In patients with insulin-dependent diabetes the proposed management is the same, the consequences being the same except that they lead to a reduction in insulin needs despite the increase in carbohydrate rations as shown in studies by Ciavarella et al. [11] and in other studies published by us. The reduction of insulin needs substantiates the effect of the diet upon the peripheral action of insulin but does not always lead to a better control of diabetes, given that a reduction in insulin dose adds to the subtle use of the hormone.
Conclusions
Overall, the diabetic patient who does not suffer from chronic renal failure learns from the diabetologist that the carbohydrate ration must be strictly observed, that quickly absorbed carbohydrates are to be banned, but that complex carbohydrates are vital to the quality of his metabolic stability, that they must be quantified, and above all that they must be regularly provided in sufficient quantity by the diet. The same patient learns from the diabetologist that a high fat ration is harmful for his arterial walls and ultimately for his metabolic equilibrium, especially if he harbours non-insulin-dependent diabetes. When the same patient subsequently sees a nephrologist, after having developed chronic renal failure, the latter will propose a restriction of protein intake adapted to the glomerular filtration rate. As to the general food composition protein restriction is usually associated with a restriction of fat intake and the caloric deficit must be compensated by an increase in carbohydrates. When learning that his usual ration of carbohydrates should increase the patient may lose his bearings with respect to his former eating habits and the initial advice of this doctors. However, this change of dietary advice is not contradictory to previous prescriptions. The increase in the carbohydrate ration, in the absence of changes in total caloric intake, is by no means detrimental to glycaemic control.

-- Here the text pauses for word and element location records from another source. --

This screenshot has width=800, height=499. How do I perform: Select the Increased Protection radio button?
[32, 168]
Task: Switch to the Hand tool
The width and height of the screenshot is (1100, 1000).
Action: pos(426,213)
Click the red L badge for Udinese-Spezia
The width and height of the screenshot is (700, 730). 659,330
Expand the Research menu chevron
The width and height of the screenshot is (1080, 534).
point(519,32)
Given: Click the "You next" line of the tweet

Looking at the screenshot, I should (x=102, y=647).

Diabetic patients with chronic renal failure should therefore be advised to go on a protein restriction, and this loss in calories should in no case be compensated by fat calories, but by an increase in the amounts of ingested carbohydrates alone. This increase may even exert a beneficial effect on the patient's diabetes. The management of such patients calls for close collaboration between the diabetologist and the nephrologist, so that the patient will not lose confidence in the doctors and will not believe that the treatment of one disease is being abandoned in favour of another.